Renewed interest in her work has led to performances this year by Baltimore Symphony Orchestra, the Arkansas Philharmonic Orchestra, the Orchestra of St. Luke’s and the Fort Smith Symphony. Her Piano Concerto will be performed later this month by pianist Aaron Diehl and the New Jersey Symphony Orchestra.

Price’s granddaughter, Vicki Hammond, said in a statement: “We are so proud that our grandmother has been rediscovered at a time when the high quality, value and beauty of her work is not negated due to her gender or color.”

Earlier this year, Schirmer announced it had acquired the publishing rights to the work of the minimalist composer Julius Eastman, who died in obscurity in 1990, another African-American composer who had struggled for recognition during his lifetime.

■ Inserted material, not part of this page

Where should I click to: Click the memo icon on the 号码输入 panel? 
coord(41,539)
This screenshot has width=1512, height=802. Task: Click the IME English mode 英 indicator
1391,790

Asked what Schirmer was doing about signing living African-American composers — at a time when women and people of color still struggle to have their music performed — Thompson said the company had been “proactive in publishing an amalgam of composers that represent the diverse society in which we live, and we’re constantly seeking out new voices in contemporary classical music that reflect this evolving diversity.”

“At the same time,” he wrote, “it’s also important that we seize upon the opportunity to insure that past composers like Julius Eastman and Florence Price are not forgotten, and that their legacies are living ones, celebrated through live performances and new recordings.”